Followup to: The Outside View's Domain, Conversation Halters
Reply to: Reference class of the unclassreferenceable
In "conversation halters", I pointed out a number of arguments which are particularly pernicious, not just because of their inherent flaws, but because they attempt to chop off further debate - an "argument stops here!" traffic sign, with some implicit penalty (at least in the mind of the speaker) for trying to continue further.
This is not the right traffic signal to send, unless the state of knowledge is such as to make an actual halt a good idea. Maybe if you've got a replicable, replicated series of experiments that squarely target the issue and settle it with strong significance and large effect sizes (or great power and null effects), you could say, "Now we know." Or if the other is blatantly privileging the hypothesis - starting with something improbable, and offering no positive evidence to believe it - then it may be time to throw up hands and walk away. (Privileging the hypothesis is the state people tend to be driven to, when they start with a bad idea and then witness the defeat of all the positive arguments they thought they had.) Or you could simply run out of time, but then you just say, "I'm out of time", not "here the gathering of arguments should end."
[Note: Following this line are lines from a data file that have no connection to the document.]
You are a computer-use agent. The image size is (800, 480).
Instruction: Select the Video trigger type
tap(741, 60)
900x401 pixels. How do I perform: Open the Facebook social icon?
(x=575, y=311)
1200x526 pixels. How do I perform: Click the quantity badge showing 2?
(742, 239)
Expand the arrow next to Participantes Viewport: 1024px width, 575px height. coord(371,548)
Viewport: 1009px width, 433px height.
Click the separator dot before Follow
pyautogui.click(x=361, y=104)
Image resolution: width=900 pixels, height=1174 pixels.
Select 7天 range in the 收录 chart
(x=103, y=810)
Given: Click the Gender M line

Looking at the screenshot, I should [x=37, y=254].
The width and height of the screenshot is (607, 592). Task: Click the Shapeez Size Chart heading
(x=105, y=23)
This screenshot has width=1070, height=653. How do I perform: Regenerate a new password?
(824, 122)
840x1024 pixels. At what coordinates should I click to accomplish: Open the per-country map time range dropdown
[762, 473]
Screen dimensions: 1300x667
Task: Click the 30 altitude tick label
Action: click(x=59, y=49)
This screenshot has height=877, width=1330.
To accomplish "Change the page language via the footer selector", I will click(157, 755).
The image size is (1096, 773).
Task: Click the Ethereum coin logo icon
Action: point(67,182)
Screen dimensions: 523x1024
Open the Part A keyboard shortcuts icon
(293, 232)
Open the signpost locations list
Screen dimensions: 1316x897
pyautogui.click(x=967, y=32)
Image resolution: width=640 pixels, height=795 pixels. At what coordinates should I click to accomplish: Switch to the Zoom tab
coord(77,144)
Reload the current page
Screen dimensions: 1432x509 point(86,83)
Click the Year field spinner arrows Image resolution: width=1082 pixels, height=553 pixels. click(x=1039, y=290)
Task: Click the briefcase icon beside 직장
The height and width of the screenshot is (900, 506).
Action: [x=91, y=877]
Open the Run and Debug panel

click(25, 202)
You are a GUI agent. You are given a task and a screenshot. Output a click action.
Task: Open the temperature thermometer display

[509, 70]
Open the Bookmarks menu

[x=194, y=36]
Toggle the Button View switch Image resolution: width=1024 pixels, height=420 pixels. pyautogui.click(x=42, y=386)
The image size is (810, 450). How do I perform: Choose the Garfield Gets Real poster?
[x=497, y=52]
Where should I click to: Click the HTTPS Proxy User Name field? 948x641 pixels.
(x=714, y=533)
But there's also another justification for ending argument-gathering that has recently seen some advocacy on Less Wrong.
An experimental group of subjects were asked to describe highly specific plans for their Christmas shopping: Where, when, and how. On average, this group expected to finish shopping more than a week before Christmas. Another group was simply asked when they expected to finish their Christmas shopping, with an average response of 4 days. Both groups finished an average of 3 days before Christmas. Similarly, Japanese students who expected to finish their essays 10 days before deadline, actually finished 1 day before deadline; and when asked when they had previously completed similar tasks, replied, "1 day before deadline." (See this post.)
Those and similar experiments seem to show us a class of cases where you can do better by asking a certain specific question and then halting: Namely, the students could have produced better estimates by asking themselves "When did I finish last time?" and then ceasing to consider further arguments, without trying to take into account the specifics of where, when, and how they expected to do better than last time.
From this we learn, allegedly, that "the 'outside view' is better than the 'inside view'"; from which it follows that when you're faced with a difficult problem, you should find a reference class of similar cases, use that as your estimate, and deliberately not take into account any arguments about specifics. But this generalization, I fear, is somewhat more questionable...
For example, taw alleged upon this very blog that belief in the 'Singularity' (a term I usually take to refer to the intelligence explosion) ought to be dismissed out of hand, because it is part of the reference class "beliefs in coming of a new world, be it good or evil", with a historical success rate of (allegedly) 0%.
Of course Robin Hanson has a different idea of what constitutes the reference class and so makes a rather different prediction - a problem I refer to as "reference class tennis":
Taking a long historical long view, we see steady total growth rates punctuated by rare transitions when new faster growth modes appeared with little warning. We know of perhaps four such "singularities": animal brains (~600MYA), humans (~2MYA), farming (~1OKYA), and industry (~0.2KYA)...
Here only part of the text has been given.